For elections to both parliaments, the ward is entirely within the respective Motherwell and Wishaw constituencies. The SNP hold both seats, having gained the Westminster seat in their 2015 landslide then the Holyrood equivalent the next year. In the upcoming boundary changes, the UK Parliament seat is due to be redrawn into an expanded Motherwell, Wishaw and Carluke constituency.

Electoral History

At the first outing, the ward elected two Labour councillors and one apiece from the SNP and Conservatives. This was a pretty close run thing, and was down to a few oddities of the time. For one thing, the SNP under-nominated and could probably have got a second seat if they’d stood a second candidate. For another, the resulting glut of SNP transfers weren’t vastly more favourable to Labour than to the Conservatives, a pattern unthinkable today. Finally, it was transfers from the Scottish Socialist Party, albeit 40% of those had started with the SNP, that pushed the Conservative over the third Labour candidate.

Labour were able to snaffle that Conservative seat in 2012 and everyone else from 2007 was re-elected, giving Labour a 3:1 seat lead over the SNP. By 2017 the Conservatives were back with a vengeance and easily won a seat, whilst the SNP bumped up to two, with their incumbent the only sitting councillor re-elected, between one of the sitting Labour councillors being done in by the alphabet effect and another leaving for the short-lived Independent Alliance North Lanarkshire. 2022 preserved the same pattern, though with that veteran SNP councillor replaced by a new colleague.
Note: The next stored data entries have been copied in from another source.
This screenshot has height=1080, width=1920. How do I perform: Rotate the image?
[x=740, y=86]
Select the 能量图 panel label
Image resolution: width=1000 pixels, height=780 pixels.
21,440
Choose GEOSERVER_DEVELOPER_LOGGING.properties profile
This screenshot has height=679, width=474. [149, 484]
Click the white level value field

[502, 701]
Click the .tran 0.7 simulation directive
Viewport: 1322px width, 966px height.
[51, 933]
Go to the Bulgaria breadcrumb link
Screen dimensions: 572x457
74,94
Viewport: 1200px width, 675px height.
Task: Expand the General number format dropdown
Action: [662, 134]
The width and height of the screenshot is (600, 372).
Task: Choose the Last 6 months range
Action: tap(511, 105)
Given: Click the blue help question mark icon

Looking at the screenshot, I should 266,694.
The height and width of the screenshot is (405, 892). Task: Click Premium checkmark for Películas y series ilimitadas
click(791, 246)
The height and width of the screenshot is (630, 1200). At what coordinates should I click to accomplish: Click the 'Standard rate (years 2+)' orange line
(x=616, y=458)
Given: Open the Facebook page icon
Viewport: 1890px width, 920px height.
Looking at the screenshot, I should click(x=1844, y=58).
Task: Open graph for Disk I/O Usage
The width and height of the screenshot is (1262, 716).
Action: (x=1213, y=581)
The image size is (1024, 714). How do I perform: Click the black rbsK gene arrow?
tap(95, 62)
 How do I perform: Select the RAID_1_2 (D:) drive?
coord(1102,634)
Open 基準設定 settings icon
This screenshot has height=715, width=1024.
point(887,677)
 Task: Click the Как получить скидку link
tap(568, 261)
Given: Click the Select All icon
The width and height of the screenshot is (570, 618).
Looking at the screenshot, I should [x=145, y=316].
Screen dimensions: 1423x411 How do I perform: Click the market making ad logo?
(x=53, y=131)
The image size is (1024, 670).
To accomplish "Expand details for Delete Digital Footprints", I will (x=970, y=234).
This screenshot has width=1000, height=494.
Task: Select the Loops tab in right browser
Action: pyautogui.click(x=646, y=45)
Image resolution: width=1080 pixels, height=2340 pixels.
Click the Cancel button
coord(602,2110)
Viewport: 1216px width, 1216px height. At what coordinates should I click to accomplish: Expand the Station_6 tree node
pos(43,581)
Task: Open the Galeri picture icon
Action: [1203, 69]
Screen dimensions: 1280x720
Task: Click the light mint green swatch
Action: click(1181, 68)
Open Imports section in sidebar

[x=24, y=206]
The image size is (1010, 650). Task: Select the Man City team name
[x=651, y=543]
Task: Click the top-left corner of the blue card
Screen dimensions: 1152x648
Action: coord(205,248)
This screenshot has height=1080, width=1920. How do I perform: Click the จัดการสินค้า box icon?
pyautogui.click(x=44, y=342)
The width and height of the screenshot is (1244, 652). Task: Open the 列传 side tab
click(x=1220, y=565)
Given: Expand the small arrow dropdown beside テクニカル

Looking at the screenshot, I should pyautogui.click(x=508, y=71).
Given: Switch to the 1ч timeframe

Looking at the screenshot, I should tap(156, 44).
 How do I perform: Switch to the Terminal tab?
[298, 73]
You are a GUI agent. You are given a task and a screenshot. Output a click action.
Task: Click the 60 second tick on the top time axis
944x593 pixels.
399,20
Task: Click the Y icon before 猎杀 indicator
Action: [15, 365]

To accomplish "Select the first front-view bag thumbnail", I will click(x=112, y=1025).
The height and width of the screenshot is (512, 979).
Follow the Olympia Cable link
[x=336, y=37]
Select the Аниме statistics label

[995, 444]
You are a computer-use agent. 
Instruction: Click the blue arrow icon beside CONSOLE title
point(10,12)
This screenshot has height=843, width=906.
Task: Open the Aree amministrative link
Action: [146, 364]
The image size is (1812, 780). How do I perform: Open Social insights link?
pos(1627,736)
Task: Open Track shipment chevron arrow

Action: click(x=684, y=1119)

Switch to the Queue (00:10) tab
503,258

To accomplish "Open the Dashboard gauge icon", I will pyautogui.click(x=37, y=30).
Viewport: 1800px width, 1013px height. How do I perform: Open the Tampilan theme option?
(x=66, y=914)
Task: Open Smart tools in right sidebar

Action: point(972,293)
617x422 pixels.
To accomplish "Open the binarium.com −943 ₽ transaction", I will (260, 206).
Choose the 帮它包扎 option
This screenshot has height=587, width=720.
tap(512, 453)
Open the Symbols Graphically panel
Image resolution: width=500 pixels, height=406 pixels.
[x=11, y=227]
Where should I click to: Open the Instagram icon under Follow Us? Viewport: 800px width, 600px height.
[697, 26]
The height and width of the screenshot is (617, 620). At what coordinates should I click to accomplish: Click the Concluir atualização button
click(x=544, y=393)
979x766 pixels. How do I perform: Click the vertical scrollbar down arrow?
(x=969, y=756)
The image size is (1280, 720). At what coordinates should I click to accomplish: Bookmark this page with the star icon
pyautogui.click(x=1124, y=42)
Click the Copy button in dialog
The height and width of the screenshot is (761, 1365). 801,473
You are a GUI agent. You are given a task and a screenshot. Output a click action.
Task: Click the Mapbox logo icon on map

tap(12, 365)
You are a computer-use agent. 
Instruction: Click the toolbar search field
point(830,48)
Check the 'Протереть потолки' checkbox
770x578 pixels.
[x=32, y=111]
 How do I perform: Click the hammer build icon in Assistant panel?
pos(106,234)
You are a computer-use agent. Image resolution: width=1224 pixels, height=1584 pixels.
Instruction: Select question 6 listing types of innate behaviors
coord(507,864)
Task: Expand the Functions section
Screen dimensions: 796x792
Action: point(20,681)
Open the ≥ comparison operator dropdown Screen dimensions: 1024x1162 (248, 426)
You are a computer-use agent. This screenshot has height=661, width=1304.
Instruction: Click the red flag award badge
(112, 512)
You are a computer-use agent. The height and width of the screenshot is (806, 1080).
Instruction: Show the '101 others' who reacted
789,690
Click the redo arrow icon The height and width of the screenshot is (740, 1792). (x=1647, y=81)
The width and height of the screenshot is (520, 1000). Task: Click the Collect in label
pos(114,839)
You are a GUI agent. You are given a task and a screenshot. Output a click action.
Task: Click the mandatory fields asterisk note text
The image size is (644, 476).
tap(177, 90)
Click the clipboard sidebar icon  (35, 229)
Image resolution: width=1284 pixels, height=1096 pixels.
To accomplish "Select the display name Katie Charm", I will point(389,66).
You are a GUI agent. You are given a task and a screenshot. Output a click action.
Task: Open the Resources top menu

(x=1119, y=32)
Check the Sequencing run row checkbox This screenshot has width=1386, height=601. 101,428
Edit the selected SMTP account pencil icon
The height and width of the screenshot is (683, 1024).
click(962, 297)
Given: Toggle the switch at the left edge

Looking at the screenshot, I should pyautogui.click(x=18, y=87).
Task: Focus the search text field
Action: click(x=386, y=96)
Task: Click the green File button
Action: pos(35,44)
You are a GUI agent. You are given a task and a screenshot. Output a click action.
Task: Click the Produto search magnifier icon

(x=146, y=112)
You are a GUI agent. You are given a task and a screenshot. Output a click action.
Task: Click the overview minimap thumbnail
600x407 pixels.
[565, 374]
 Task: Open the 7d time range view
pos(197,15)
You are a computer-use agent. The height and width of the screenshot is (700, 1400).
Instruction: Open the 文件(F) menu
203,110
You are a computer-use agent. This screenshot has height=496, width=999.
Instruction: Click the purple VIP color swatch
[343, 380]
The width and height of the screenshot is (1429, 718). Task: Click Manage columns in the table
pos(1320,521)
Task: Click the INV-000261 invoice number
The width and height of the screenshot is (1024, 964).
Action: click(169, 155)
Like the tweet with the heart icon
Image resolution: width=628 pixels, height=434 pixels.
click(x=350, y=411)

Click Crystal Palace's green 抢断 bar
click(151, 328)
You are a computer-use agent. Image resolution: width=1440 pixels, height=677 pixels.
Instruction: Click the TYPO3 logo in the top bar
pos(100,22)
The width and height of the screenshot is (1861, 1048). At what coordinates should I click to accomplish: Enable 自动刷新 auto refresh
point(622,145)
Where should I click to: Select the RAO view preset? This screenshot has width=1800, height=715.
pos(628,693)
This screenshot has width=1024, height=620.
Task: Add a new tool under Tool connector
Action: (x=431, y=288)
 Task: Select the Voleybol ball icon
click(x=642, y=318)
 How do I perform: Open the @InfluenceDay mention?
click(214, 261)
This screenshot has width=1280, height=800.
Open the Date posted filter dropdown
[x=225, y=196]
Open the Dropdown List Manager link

Looking at vote shares across the years and this ward has been something of a microcosm of the wider Central Belt. Labour start off with a strong lead in 2007, maintaining that into 2012 as the expected SNP breakthrough following their 2011 majority failed to materialise, whilst the Conservatives seemed to continue on their death spiral. Come 2017 and the SNP vaulted to a comfortable but not overwhelming first place, whilst resurgent Conservatives ate into the Labour share, though the latter of course weren’t helped by one of their councillors standing against them. Then last year we see the SNP gaining very marginally, whilst Labour recovered significantly and the Conservatives fell backwards.

Until 2017 neither the Greens nor Lib Dems had stood in this ward, likely reflecting the weak state of both parties in North Lanarkshire overall. The Greens first popped up in 2017 with a very low share, but grew significantly in 2022 – not to a seat-winning level, but a strong result by North Lanarkshire standards.

Councillors and Key Stats

4 Councillors, in order elected:
🟡SNP: Agnes Macgowan
🔴Labour: Kenneth Duffy
🟡SNP: David Robb
🔵Conservative: Nathan Wilson
Change vs 2017: No change
Turnout: 40.2%
Electorate: 15549
Valid: 6063 (97.0%)
Spoiled: 190 (3.0%)
Quota: 1213

Candidates

🔴Labour: Kenneth Duffy
🟡SNP: Agnes Macgowan
🟣Family: James Mitchell
🟡SNP: David Robb
🔴Labour: Michael Ross
🟢Green: Derek Watson
🔵Conservative: Nathan Wilson
🟤UKIP: Neil Wilson

First Preferences
Transfers (single winner recalculation)
Two-Candidate Preferred

By-Election

Candidates

In addition to the full Holyrood 5, voters here will also be able to preference candidates from the British Unionist Party, who have a councillor in nearby Fortissat ward, Alba and UKIP. Of the candidates, the Greens and UKIP are the same as stood in this ward last May, UKIP’s Neil Wilson also having contested the Holyrood constituency and Central regional list in 2021. Most of the other non-competitive party candidates stood in a variety of North wards; Conservatives in Motherwell North, Lib Dems in Airdrie North, and Alba in Coatbridge North. That leaves the BUP plus the candidates from the two actually competitive parties, the SNP and Labour, as fresh faces this time around.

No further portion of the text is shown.